According to Executive Order 13347 Federal Department's and agencies are required to:
- Consider, in their emergency preparedness planning, the unique needs of agency employees with disabilities and individuals with disabilities whom the agency serves.
- Encourage, including through the provision of technical assistance, as appropriate, consideration of the unique needs of employees and individuals with disabilities served by State, local, and tribal governments and private organizations and individuals in emergency preparedness planning.
- Facilitate cooperation among Federal, State, local, and tribal governments and private organizations and individuals in the implementation of emergency preparedness plans as they relate to individuals with disabilities.
Facilities receiving Federal funds
- Any community that receives Federal funds such as financial support from the U.S. Department of Transportation must ensure that its transportation facilities are accessible to People with Disabilities even in an emergency. This requirement can be found under the Americans with Disabilities Act (ADA), Title 29 and Section 794, Presidential Executive Order 13347, and Section 504 of Rehabilitation Act of 1973.
- Emergency Planning for Business Offices
- The Department of Labor's Office of Disability Employment Policy Emergency Preparedness
Local Government Resource
- One of the most important roles of local government is to protect the citizenry from harm, including helping people prepare for and respond to emergencies. Making local government programs on emergency preparedness and response accessible to people with disabilities is a critical part of this responsibility. Making these programs accessible is also required by the Americans with Disabilities Act of 1990 (ADA).
- An ADA Guide for Local Governments
People with Disabilities
- "People with special needs include a wide variety of individuals who are identified by a variety of names - people with disabilities such as individuals who use wheel chairs, people who are blind or visually impaired, people who are deaf or severely hard of hearing, people with severe emotional impairments, people with severe intellectual impairments, people with medically related needs such as diabetics, individuals with seizure disorders, and many others that require unique assistance. Individuals with disabilities are defined as persons who have physical or mental impairment that limit major life activities, have an ongoing or chronic condition, or even if they don't have such a condition, are regarded by the community as being disabled. And this doesn't necessarily include the ever-enlarging group of senior citizens who have a greater number of special needs including Alzheimer's and related memory disorders" -Carl T. Cameron, Inclusion, Inc. For more information please visit Inclusive Preparedness.Org
People who experience a temporary loss of physical function such as walking due to a broken knee, or the inability to move quickly due to pregnancy. Those disabilities could be caused by an event which pushes the boundaries of an individual's ability to cope.
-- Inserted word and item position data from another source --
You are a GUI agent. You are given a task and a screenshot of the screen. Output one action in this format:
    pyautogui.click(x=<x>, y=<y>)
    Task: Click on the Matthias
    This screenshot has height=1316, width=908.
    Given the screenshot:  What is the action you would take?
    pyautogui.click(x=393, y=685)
- First Responders The term "first responder" refers to those individuals who in the early stages of an incident are responsible for the protection and preservation of life, property, evidence, and the environment, including emergency response providers as defined in section 2 of the Homeland Security Act of 2002 (6 U.S.C. 101), as well as emergency management, public health, clinical care, public works, and other skilled support personnel (such as equipment operators) that provide immediate support services during prevention, response, and recovery operations.